DATA FOR THIS TASK |
- - - - -

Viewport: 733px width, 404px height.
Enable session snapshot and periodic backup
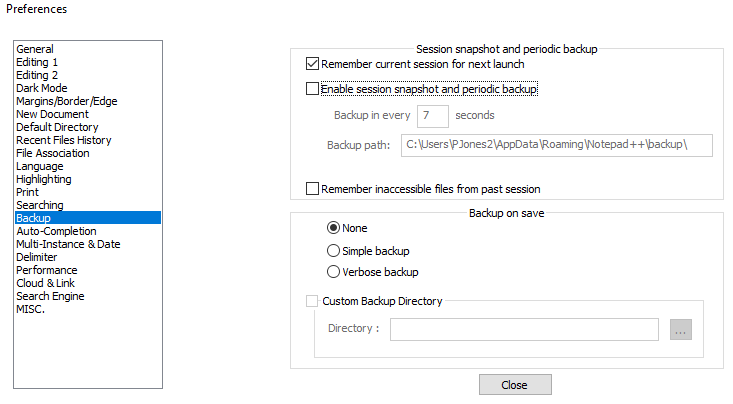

- - - - -

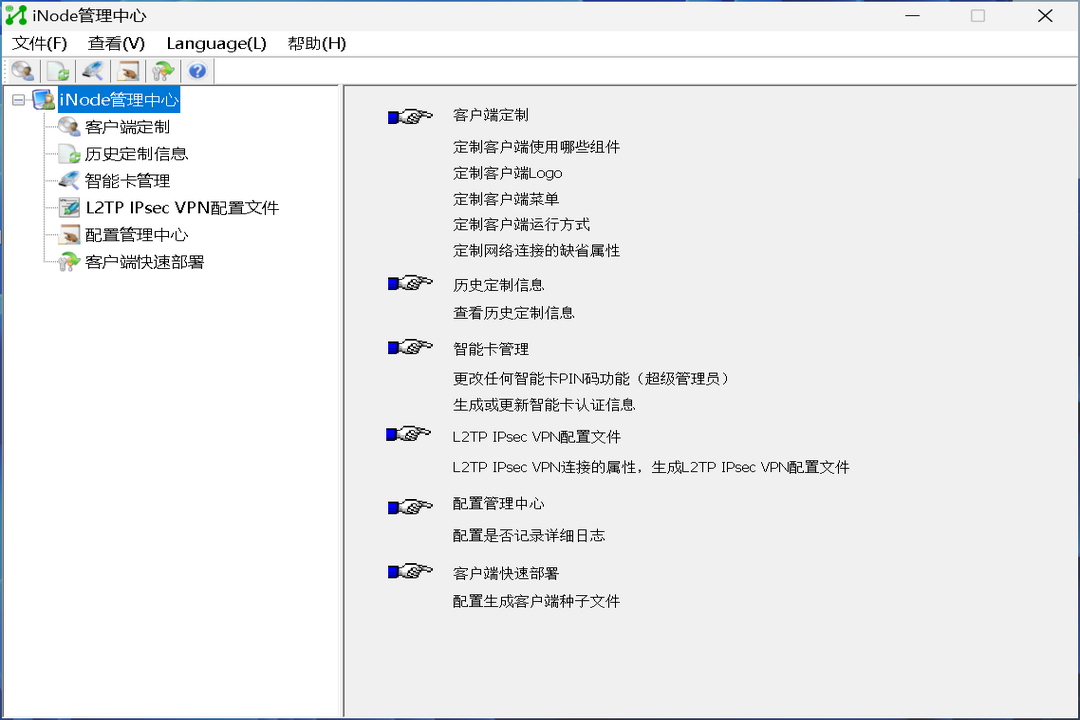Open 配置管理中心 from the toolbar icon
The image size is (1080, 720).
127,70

- - - - -

PROMPT |
Arrange the lines of the items starting at the line containing "Viewport: 733px width, 404px height." and ending at the line containing "Enable session snapshot and periodic backup" as a JSON list of strings, one string per line, with blank lines left out.

SOLUTION TO THIS EXERCISE |
[
  "Viewport: 733px width, 404px height.",
  "Enable session snapshot and periodic backup"
]